Collected data entries:

★ ★ ★ ★ ★

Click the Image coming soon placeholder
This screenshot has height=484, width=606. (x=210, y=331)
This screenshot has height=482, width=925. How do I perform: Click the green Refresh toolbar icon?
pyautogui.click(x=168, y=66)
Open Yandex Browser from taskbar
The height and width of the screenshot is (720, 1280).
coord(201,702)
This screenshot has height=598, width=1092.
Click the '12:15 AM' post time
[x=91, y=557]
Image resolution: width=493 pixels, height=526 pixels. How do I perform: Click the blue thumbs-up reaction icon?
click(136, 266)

★ ★ ★ ★ ★

What is being asked -
Output the entries exactly. Leave nothing out.

Written response -
Click the Image coming soon placeholder
This screenshot has height=484, width=606. (x=210, y=331)
This screenshot has height=482, width=925. How do I perform: Click the green Refresh toolbar icon?
pyautogui.click(x=168, y=66)
Open Yandex Browser from taskbar
The height and width of the screenshot is (720, 1280).
coord(201,702)
This screenshot has height=598, width=1092.
Click the '12:15 AM' post time
[x=91, y=557]
Image resolution: width=493 pixels, height=526 pixels. How do I perform: Click the blue thumbs-up reaction icon?
click(136, 266)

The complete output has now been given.